Natural-orgânico-gluten free. E muito bem temperado!
por Renato HermsdorffDizem que um é bom, dois é pouco, três é demais. Hollywood sempre ouviu. Em sua voracidade financeira (alguém pode culpá-la?), a indústria do cinema encontrou num público acomodado (alguém pode culpá-lo!) o filão para explorar um bocado em sequências, reboots, spin-offs e afins, dos quais a própria franquia Jurassic já foi vítima. Jurassic Park - Parque dos Dinossauros (1993) é tão bom, que deu vontade de ver mais; O Mundo Perdido - Jurassic Park (1997) foi o "mais", mas simplesmente “ok”; já Jurassic Park 3 (2001), convenhamos, foi excessivo.
Evoluamos.
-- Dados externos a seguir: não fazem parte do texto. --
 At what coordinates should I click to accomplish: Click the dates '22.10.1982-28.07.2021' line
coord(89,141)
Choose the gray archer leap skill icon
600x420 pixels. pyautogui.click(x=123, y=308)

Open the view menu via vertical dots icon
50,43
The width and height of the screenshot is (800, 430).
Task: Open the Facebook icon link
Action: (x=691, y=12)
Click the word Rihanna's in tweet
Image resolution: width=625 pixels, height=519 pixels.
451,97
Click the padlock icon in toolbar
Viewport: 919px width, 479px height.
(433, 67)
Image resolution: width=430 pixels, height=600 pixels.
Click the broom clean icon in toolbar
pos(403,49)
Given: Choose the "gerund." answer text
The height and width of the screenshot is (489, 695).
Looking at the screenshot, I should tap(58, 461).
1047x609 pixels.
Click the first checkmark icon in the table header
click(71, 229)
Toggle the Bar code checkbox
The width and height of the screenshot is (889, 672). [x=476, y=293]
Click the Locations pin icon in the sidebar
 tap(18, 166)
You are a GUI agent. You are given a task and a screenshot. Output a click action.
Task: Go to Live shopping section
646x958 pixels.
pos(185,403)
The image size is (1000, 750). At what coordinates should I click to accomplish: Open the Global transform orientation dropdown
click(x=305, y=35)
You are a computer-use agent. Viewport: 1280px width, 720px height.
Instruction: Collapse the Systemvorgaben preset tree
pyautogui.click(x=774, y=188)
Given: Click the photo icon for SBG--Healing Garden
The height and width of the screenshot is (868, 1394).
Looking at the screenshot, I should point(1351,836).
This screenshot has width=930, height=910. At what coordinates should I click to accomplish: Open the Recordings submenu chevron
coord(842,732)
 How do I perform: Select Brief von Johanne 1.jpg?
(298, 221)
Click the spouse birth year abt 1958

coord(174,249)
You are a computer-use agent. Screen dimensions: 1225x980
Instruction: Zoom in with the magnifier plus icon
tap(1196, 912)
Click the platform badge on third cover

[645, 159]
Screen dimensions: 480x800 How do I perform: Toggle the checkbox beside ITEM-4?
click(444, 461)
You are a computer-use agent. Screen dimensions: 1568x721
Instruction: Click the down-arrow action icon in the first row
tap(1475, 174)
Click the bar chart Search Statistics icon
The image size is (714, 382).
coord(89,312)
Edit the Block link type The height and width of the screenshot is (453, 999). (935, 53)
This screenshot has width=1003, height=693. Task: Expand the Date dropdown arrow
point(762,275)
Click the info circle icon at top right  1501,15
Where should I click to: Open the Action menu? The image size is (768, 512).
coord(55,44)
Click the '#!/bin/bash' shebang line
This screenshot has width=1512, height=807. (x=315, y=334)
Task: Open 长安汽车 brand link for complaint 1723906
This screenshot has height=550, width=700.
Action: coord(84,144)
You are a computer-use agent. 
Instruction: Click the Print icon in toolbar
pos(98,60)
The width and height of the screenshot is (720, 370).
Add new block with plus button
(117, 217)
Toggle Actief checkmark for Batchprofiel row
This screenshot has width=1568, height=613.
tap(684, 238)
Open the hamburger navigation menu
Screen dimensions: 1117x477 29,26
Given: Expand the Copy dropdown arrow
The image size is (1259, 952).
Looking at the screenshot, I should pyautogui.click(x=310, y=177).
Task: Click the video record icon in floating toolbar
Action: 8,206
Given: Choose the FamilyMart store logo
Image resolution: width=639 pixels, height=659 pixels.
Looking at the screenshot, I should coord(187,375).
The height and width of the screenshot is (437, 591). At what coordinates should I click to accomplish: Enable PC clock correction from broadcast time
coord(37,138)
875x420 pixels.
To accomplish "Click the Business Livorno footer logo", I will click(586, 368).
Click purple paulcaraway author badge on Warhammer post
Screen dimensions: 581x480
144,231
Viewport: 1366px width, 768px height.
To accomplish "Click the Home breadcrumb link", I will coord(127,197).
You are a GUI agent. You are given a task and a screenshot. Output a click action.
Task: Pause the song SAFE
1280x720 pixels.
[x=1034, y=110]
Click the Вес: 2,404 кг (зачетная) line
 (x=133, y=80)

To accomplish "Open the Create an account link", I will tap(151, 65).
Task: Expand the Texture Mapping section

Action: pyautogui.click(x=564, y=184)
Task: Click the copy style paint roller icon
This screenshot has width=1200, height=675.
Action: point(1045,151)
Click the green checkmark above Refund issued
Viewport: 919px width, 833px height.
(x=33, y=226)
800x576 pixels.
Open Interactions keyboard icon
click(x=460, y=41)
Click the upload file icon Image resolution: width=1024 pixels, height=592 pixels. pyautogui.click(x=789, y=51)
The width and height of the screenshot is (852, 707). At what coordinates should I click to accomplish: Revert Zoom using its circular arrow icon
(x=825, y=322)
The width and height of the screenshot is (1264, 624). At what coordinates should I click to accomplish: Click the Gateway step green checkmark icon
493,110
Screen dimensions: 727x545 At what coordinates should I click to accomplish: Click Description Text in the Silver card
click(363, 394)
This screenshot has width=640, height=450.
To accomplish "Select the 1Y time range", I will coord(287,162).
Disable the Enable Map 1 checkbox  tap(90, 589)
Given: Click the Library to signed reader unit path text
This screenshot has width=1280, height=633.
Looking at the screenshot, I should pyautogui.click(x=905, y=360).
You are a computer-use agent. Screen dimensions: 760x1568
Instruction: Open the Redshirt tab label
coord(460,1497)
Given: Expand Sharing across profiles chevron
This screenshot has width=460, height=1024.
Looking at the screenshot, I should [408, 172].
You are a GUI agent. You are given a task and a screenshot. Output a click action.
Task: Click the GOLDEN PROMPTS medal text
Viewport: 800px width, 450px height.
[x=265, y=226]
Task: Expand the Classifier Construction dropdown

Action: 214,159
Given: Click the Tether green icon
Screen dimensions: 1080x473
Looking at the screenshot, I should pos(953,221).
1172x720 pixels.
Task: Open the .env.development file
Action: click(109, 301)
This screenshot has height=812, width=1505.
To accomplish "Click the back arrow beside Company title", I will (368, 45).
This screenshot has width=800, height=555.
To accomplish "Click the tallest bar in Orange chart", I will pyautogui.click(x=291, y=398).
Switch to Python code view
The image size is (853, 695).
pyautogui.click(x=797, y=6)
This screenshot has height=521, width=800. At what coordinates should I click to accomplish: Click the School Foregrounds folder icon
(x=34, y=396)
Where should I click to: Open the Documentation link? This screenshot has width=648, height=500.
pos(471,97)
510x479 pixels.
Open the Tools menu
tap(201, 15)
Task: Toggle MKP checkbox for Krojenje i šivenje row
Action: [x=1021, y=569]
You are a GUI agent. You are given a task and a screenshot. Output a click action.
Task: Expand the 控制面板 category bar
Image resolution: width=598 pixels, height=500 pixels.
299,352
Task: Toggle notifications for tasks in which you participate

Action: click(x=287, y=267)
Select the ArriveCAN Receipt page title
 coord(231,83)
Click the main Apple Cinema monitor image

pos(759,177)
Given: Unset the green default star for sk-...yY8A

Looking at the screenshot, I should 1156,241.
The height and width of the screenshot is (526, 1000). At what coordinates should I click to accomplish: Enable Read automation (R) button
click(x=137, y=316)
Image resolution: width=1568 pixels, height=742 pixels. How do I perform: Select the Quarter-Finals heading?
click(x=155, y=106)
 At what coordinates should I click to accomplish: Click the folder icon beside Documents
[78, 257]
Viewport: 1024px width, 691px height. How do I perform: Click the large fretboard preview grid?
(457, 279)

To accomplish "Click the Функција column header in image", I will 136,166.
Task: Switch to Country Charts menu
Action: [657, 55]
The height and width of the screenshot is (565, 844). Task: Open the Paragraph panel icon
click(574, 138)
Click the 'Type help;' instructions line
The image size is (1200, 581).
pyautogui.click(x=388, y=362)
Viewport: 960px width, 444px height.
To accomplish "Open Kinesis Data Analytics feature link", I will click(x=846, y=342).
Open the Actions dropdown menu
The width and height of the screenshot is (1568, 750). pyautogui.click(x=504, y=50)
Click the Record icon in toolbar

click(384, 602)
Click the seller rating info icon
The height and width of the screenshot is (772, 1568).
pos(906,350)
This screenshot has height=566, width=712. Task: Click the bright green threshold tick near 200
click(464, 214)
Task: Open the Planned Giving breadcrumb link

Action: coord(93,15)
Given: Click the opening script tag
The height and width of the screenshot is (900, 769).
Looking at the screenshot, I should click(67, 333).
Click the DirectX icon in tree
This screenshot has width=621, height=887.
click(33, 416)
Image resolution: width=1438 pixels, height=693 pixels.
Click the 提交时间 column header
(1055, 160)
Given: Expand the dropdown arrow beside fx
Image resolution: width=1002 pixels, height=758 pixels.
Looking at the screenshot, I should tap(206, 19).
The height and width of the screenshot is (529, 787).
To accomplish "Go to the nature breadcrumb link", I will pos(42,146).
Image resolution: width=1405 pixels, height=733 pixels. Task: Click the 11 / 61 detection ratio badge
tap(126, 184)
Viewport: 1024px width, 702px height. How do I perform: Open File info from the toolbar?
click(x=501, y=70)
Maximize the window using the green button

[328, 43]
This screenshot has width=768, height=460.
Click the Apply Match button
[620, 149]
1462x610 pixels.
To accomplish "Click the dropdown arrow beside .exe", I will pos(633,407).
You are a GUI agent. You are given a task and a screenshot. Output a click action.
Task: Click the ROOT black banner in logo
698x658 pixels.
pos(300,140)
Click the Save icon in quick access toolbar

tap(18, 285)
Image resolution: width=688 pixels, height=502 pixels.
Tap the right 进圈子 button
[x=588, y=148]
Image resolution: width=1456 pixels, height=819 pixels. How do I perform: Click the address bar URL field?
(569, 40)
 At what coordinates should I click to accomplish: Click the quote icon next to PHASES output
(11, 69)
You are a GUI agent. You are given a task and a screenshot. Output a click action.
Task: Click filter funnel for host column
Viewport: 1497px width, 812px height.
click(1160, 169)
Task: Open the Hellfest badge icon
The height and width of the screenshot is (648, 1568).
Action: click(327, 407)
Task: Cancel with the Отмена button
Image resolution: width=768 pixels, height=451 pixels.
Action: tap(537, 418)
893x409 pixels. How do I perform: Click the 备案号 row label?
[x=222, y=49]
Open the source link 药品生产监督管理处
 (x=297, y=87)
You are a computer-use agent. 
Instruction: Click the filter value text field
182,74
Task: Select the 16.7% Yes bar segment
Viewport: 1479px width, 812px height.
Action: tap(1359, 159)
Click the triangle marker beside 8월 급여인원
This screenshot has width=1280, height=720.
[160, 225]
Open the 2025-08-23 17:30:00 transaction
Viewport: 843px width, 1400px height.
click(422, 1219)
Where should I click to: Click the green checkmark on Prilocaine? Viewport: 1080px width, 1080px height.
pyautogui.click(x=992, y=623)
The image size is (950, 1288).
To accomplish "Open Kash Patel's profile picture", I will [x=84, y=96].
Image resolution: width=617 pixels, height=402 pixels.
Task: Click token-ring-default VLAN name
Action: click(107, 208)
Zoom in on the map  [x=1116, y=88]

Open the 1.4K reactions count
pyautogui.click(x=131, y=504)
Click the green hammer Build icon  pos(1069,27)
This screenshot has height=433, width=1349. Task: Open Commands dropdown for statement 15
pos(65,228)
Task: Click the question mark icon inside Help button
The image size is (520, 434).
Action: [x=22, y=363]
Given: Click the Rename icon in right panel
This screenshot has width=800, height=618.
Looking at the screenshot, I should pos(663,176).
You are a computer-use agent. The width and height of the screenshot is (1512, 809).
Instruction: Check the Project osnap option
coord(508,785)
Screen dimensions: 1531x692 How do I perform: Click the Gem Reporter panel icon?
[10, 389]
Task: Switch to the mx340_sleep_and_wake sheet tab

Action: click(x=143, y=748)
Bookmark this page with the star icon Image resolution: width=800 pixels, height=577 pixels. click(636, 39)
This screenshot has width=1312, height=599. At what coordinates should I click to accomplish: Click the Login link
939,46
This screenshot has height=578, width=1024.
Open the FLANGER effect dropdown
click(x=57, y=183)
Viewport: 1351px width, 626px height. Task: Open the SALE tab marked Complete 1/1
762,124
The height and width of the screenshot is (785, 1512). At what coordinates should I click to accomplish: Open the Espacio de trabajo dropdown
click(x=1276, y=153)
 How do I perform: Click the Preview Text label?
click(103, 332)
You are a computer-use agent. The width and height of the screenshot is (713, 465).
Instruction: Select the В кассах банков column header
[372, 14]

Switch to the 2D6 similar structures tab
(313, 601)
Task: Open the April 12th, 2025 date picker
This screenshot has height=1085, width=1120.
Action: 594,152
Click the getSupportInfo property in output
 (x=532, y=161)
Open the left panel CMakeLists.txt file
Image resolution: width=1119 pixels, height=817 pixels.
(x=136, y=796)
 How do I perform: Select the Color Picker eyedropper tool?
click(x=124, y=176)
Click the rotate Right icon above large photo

Independente de “bom” ou “ruim”, “melhor” ou “pior” (que os anteriores), Jurassic World - O Mundo dos Dinossauros, que agora chega aos cinemas, é um embate constante entre o passado e o futuro, do qual quem sai ganhando é o presente.
Descontada uma leve pieguice sentimental (consegue pensar em uma frase mais cafona do que “em um embate constante entre o passado e o futuro, do qual quem sai ganhando é o presente”?), o filme é a comprovação do excelente momento criativo de Hollywood no que diz respeito às sequências, reboots, spin-offs e afins - a exemplo de Planeta dos Macacos - A Origem (2011) e seu subsequente Planeta dos Macacos: O Confronto (2014) e, mais recentemente Mad Max: Estrada da Fúria (a ver com O Exterminador do Futuro: Gênesis).
Logo no início de O Mundo dos Dinossauros, Claire (Bryce Dallas Howard, quase uma boneca, o que é proposital e compreensível), administradora do parque, relembra que lá se vão duas décadas desde a “desextinção” dos dinossauros (o que bate com a idade do primeiro filme), para afirmar que, nos últimos dez, a tecnologia evoluiu um tanto (o que bate com a realidade técnica cinematográfica). É uma pista de que o novo filme seria o equivalente ao velho longa (o primeiro), só que alimentado por vinte anos de desenvolvimento das técnicas de efeitos especiais. Dito e feito. Há inúmeras referências à origem da franquia e o CGI é fantástico.
Pois bem: passado tanto tempo desde os episódios traumáticos de 1993, o parque, finalmente, é reaberto ao público. O menino Gray (Ty Simpkins), que saca tudo de dinossauros, e seu irmão pré-adolescente Zach (Nick Robinson) viajam para ilha, a fim de conhecerem o tal eldorado e, de quebra, passar um tempo com a tia Claire, que não veem faz tempo. Bancado pelo investidor internacional Masrani (o ator de origem indiana Irrfan Khan), lá trabalha também Owen (Chris Pratt), que conseguiu significativos avanços na domesticação dos velociraptors, alvo dos interesses militares de Hoskins (Vincent D'Onofrio). Todo esse mundo vai se chocar quando a Indominus Rex (sim, é uma fêmea), o dinossauro equivalente ao T-Rex lá de trás, só que criado em laboratório, escapa.
Posto assim, parece haver um excesso de personagens, subtramas, conflitos. Mas não há. E cada informação é simbólica e de suma importância para a história, cujo ritmo se desenrola sem tempo a perder ou truques de roteiro. Uma produção, genuinamente, como os estúdios gostam de tachar, para todos os gostos e idades (embora com um nível de violência realmente assustador).
Dirigido pelo quase anônimo Colin Trevorrow, Jurassic World é um filme do mundialmente famoso Steven Spielberg – oficialmente, produtor executivo aqui. Da envolvente trilha sonora épica de Michael Giacchino (vencedor do Oscar por Up - Altas Aventuras) ao deslumbramento infantil do menino Gray (embora não seja o protagonista), é possível notar o dedo (a mão, o braço, as garras) de Spielberg no novo parque.
Egresso do humor, da série Parks and Recreation e como o hilário herói de Guardiões da Galáxia, Pratt segura bem o papel dramático e, até mesmo por conta de seu figurino jaqueta-bege-explorador, lembra um possível (e cotado para o reboot) Indiana Jones do futuro. O alívio cômico (e bota "cômico" nisso) fica sob a responsabilidade de Lowery (Jake Johnson), um dos subordinados à Claire.
Mais do que um tributo a Parque dos Dinossauros, O Mundo dos Dinossauros é um sinal dos nossos tempos, da cultura atual de olhar para trás e valorizar a simplicidade do natural-orgânico-gluten free. Mas temperado com o que há de mais complexo em termos de tecnologia.